Segment Start: INPUT MATERIAL
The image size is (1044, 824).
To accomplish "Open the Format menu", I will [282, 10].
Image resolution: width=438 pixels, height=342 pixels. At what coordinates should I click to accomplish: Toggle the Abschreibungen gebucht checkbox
Segment End: INPUT MATERIAL
Segment Start: INPUT MATERIAL
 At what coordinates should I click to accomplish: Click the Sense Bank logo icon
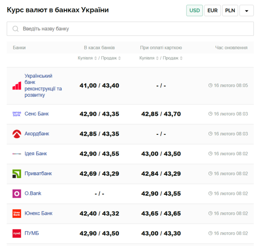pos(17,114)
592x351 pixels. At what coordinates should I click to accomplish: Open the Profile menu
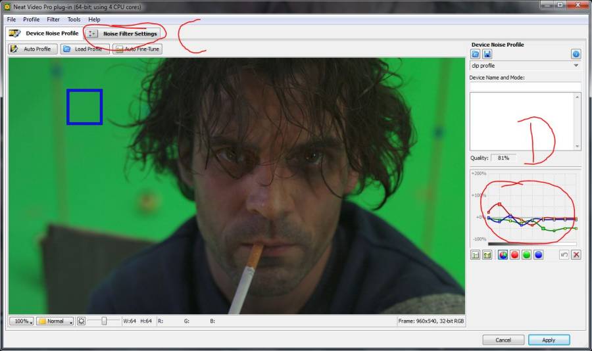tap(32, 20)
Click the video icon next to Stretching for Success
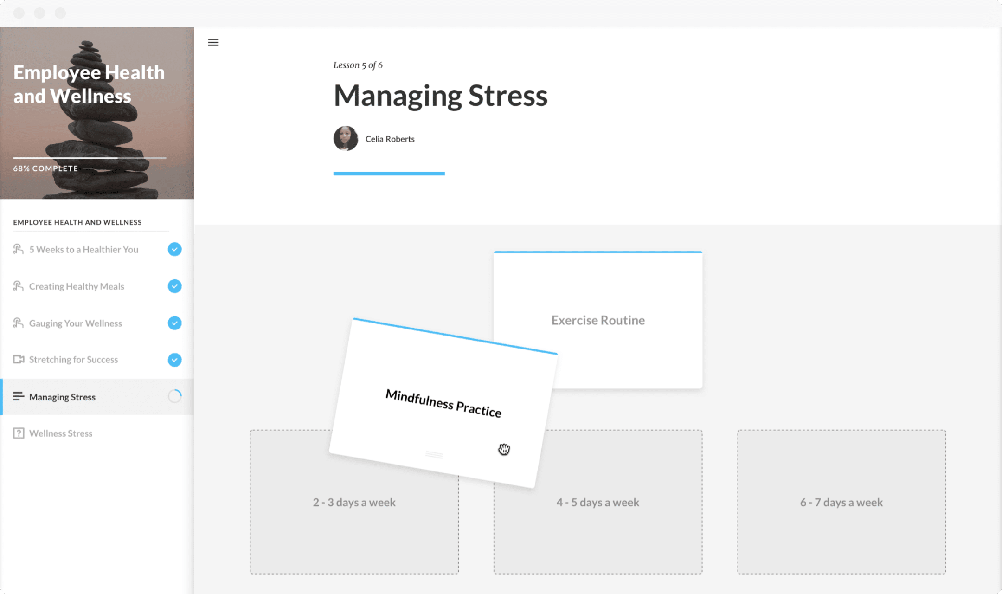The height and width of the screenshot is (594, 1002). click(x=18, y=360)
Segment End: INPUT MATERIAL
EXERCISE AIM: What is needed is an exact copy of the lines above, from the one containing "The image size is (1044, 824)." through the one containing "Image resolution: width=438", with nothing added.

OUTPUT FOR THIS EXERCISE:
The image size is (1044, 824).
To accomplish "Open the Format menu", I will [282, 10].
Image resolution: width=438 pixels, height=342 pixels. At what coordinates should I click to accomplish: Toggle the Abschreibungen gebucht checkbox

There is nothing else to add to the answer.